Last, turbulent channel data were used to demonstrate the importance of data temporal resolution. Simulated experiments of degrading temporal resolution were done by using every tenth velocity data set to calculate FTLE and then by using every fiftieth. The FTLE fields lost detail and structure as the time between data sets increased, even while the integration time step of the Lagrangian particle tracking calculation was held constant. Taylor’s hypothesis was used to shift the velocity field along the mean streamwise velocity profile for the times between each velocity data set. This proved to be effective at recovering the original FTLE field, even when using a data time resolution that was fifty times coarser than the original DNS data. While this particular example worked because Taylor’s Hypothesis was applicable, it did demonstrate that predictive models that are reliable for at least short times can be very effective at alleviating the negative effects of a poor time resolution.

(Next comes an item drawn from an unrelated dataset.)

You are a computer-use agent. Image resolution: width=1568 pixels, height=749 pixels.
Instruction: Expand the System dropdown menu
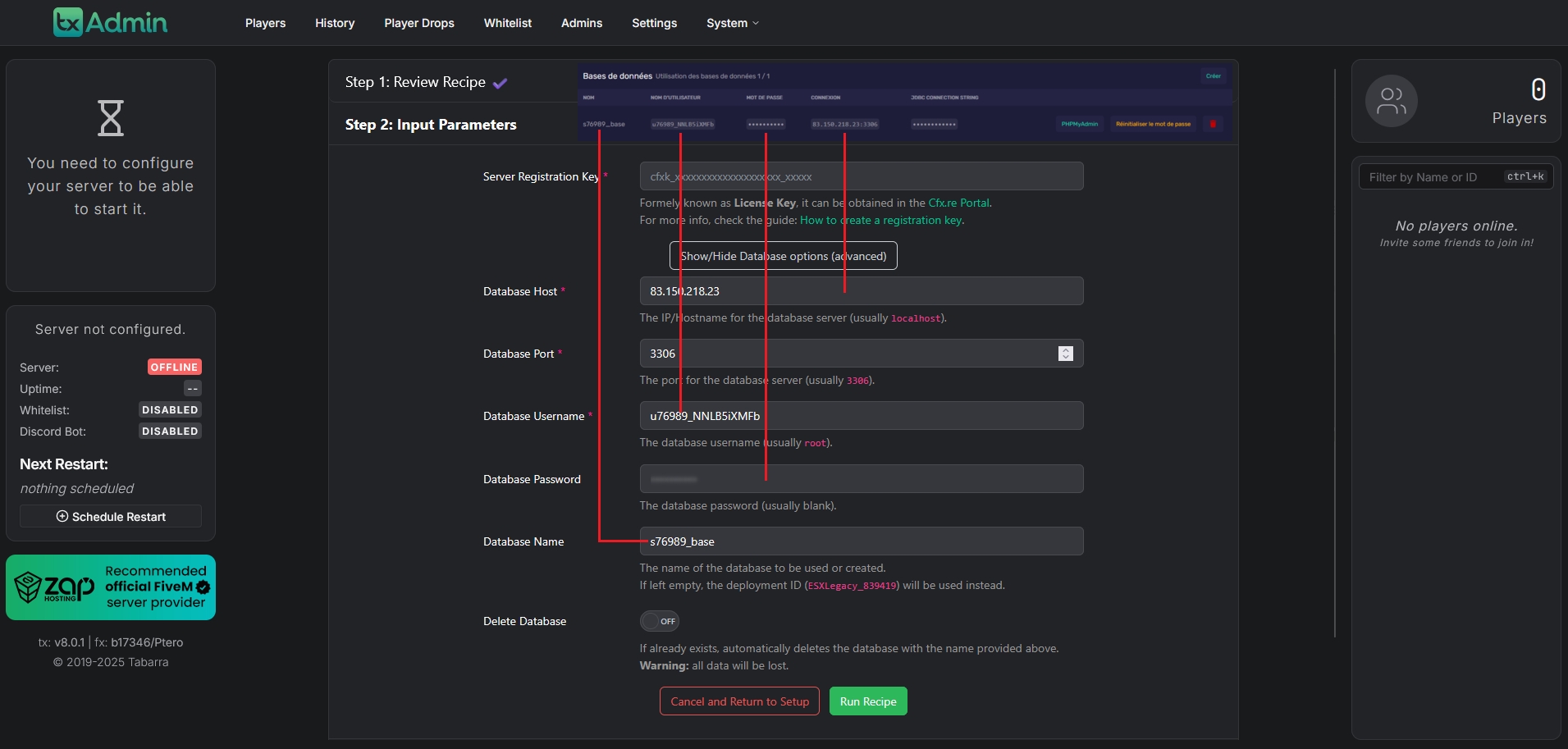pyautogui.click(x=732, y=23)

Previous work has shown the great potential of Lagrangian techniques as a means to investigate applications from both numerical and experimental data. Caution must be taken when applying these techniques to data that may lack dimensional support or temporal resolution, but if those conditions are satisfied, much can be learned analyzing a complete Eulerian and Lagrangian investigation of vortex-dominated flow.